А беда близилась. Началось с того, что месяц, другой, третий не было ни писем Василия Никитича, ни денежных субсидий. Младший отписал старшему: дороговизна гнет в три погибели, пошто забыл нас, бедных? Ответа не последовало.
Стали жить в долг.
Но можно рукопись продать? Рукопись, удостоенную похвал Парижского университета, отвергли парижские типографы: надо заказывать русские литеры, без них учебник не учебник, а заказывать литеры — значит нести дополнительные расходы, не будучи уверенным в последующих доходах.
Барбо негодующе дудел:
— Проклятые скряги! Они мечтают держать Вольтера взаперти и без штанов, чтобы не сбежал. Работал бы день и ночь, а они платили бы ему несколько су. Любая мода может овладеть Парижем, но только не мода на бескорыстие.

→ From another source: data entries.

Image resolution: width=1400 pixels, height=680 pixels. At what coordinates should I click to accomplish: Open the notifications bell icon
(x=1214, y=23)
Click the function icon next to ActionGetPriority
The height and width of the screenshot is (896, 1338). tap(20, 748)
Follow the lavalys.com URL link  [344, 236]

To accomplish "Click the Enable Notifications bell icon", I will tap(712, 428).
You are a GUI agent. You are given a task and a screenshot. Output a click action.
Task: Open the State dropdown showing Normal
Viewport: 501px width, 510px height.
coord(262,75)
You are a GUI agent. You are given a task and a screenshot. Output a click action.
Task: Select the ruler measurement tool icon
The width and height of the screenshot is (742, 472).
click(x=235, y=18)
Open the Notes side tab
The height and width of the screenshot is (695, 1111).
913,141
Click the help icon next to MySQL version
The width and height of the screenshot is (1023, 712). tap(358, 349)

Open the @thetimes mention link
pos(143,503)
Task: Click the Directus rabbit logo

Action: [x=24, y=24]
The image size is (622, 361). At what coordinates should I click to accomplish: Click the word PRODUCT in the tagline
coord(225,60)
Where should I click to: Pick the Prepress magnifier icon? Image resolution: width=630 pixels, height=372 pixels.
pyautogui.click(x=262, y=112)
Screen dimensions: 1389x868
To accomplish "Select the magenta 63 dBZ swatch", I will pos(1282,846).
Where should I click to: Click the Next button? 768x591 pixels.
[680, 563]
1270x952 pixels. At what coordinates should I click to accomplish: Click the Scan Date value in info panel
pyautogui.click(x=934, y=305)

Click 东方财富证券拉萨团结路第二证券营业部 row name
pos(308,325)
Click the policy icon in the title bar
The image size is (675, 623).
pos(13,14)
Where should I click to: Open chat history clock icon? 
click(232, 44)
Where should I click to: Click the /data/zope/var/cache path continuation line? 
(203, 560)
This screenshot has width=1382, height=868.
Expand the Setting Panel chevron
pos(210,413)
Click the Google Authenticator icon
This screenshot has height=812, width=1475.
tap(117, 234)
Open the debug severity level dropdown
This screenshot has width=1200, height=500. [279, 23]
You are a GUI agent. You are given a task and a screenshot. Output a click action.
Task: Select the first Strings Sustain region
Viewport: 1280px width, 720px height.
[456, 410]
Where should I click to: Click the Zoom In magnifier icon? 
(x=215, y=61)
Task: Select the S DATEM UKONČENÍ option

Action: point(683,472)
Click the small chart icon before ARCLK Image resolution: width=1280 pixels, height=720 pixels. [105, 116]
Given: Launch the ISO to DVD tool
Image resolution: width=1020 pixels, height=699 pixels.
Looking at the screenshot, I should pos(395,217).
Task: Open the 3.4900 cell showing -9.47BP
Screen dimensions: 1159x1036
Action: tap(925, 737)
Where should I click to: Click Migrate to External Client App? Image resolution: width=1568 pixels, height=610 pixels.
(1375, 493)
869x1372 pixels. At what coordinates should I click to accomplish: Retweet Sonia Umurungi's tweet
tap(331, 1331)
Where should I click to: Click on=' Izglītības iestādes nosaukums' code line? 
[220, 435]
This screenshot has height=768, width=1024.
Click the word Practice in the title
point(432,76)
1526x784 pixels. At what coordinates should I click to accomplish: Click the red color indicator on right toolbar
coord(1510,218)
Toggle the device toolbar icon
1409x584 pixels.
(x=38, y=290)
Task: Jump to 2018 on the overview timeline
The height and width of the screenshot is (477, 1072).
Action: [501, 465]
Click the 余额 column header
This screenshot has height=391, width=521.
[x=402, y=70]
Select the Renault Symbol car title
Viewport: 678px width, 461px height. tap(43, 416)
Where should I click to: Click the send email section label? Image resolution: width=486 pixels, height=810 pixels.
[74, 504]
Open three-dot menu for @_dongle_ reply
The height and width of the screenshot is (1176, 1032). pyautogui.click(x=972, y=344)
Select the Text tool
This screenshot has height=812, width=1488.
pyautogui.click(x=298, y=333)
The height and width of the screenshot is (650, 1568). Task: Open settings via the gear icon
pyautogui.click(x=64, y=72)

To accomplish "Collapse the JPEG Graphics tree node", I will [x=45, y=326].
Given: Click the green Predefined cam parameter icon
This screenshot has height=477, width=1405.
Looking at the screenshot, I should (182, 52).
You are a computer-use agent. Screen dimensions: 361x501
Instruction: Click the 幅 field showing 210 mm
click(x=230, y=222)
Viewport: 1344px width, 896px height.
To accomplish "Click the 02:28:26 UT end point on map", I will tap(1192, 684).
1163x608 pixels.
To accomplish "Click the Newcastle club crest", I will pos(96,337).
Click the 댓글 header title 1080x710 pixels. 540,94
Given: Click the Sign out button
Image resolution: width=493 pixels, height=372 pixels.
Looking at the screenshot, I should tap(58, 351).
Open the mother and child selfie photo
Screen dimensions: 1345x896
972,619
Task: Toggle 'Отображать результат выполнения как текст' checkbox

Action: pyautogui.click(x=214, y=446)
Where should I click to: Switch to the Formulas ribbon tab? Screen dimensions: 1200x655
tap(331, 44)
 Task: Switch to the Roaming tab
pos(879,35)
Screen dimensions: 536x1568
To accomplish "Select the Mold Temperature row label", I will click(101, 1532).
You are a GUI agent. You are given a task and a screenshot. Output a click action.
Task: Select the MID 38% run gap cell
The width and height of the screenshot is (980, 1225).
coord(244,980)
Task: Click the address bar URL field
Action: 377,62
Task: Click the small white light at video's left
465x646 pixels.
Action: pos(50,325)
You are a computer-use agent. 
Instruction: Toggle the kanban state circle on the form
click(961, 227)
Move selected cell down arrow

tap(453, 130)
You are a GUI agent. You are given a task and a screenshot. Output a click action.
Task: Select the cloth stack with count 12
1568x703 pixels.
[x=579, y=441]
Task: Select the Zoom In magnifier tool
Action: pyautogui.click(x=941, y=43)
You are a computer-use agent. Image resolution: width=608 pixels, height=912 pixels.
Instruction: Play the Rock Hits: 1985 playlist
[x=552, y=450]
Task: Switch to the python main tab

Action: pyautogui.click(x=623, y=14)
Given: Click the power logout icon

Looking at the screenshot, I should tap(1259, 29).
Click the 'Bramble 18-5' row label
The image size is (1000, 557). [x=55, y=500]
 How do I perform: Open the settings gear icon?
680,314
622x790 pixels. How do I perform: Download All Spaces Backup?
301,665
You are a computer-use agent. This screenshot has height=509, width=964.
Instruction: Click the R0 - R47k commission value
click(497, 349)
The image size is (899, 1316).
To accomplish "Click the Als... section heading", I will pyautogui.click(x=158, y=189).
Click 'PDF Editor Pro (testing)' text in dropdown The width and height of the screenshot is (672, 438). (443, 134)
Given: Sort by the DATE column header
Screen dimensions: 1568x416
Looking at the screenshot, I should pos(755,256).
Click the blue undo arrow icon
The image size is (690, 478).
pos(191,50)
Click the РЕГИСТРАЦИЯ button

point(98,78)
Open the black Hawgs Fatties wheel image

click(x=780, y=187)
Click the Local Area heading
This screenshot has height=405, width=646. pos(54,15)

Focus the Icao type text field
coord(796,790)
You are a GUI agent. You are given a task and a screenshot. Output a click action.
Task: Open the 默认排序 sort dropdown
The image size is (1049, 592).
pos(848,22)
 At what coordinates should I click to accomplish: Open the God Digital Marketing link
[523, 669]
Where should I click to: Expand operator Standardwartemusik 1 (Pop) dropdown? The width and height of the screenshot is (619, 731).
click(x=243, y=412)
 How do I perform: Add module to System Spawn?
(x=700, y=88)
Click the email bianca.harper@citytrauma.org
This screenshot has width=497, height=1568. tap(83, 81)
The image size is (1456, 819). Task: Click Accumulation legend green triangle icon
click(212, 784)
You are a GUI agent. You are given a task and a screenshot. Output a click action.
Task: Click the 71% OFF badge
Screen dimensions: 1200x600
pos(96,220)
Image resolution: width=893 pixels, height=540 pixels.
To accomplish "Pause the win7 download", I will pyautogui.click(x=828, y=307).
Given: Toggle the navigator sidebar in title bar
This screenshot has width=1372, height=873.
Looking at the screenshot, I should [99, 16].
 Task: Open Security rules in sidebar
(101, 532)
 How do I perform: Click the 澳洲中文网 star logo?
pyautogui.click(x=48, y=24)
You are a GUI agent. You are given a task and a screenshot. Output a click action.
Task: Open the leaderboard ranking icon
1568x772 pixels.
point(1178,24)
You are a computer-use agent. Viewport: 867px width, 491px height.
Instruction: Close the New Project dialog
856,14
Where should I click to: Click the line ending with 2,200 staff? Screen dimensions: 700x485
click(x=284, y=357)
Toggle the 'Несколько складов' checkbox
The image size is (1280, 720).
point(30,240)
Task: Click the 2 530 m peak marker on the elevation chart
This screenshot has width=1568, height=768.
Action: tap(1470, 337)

Ерофей Никитич грустно улыбался: он, Каржавин, принял бы и такие условия — без штанов и несколько су.
Делиль рычал:
— Мой друг, вы, как тот поэт… Он просил у министра денежной помощи, а министр поднял брови: „Зачем она вам?“ Поэт вскричал: „Сударь! Мне же необходимо существовать“. Финансист отрезал: „Не вижу в том необходимости“. Делиль фыркнул: — Как вам это нравится? Не скупость, нет! Хуже. Господин министр и впрямь не видел „необходимости“!
Ерофей Никитич скорбно поддакивал.
Академик Бюаш сердился:
— Издатели-мерзавцы, лишь бы руки греть. Ваш труд не пропадет. Но прежде надо озаботиться хлебом насущным, и я этим займусь, клянусь честью, займусь.
Ерофей Никитич печально кивал.
Бюаш, лично известный его величеству, ходатайствовал — мсье Каржавин достоин отправлять должность библиотекаря Королевской библиотеки. Не удостоили.
Парижские метры сочувствовали московиту, но не раскошеливались. Домовладелец, сочувствия чуждый, стращал выселением. Жилец просил: „А credit…“[2] Хозяин непреклонно вздергивал подбородок: „А bon droit…“[3] — Ерофей Никитич прощально смотрел на свои книги. О, запах голландской бумаги, сафьяна эльзасской выделки… Ужель букинисту? Непереносимой была мысль об утрате „Энциклопедии, или Толкового словаря наук, искусств и ремесел“. Как! Расстаться с детищем Дидро и Д'Аламбера?! Лишиться родников и светочей?! Прикидывал в отчаянии — не продать, а заложить? Пойти к ростовщикам… Они всегда сумрачны, всем своим видом внушают: наш промысел не из веселых, да ведь должен же кто-то спасать погибающих… Мысль о здешних, парижских гарпагонах соотносилась с мыслью о гарпагоне тамошнем, санкт-петербургском.
Ерофей и в Лондоне костил процентщиков. Это когда они с Василием Никитичем толковали о „генеральной коммерции“. Старший настороженно спросил: „Кто таков Гарпагонов?“ Младший объяснил: дают на театре комедию господина Мольера про скупца Гарпагона, пускающего деньгу в рост. Василий Никитич огрызнулся: я, мол, хоть и первой гильдии, а тоже процентщик, потому благонадежно; он, Ероня, в своем Париже в ус не дует, а ему, Василию Никитичу, хребет ломать: задарма из ямского сословия не выключат; вот тебе и гар-па-го-нов. И пусть этот… как, бишь, его?.. Пусть господин Мольеров лясы точит, вольному воля.
И все же Ерофей Никитич отвергал „гарпагонство“ Василия Никитича. Ну хорошо, говорил, будь я один. Да ведь Федя! Феденька! У Васьки скулы дрожали: „Ероня, бога ради, не утрать ребенка“. Легко сказать: оставаться спокойным среди бедствий. Стоик Катон, твой совет неисполним.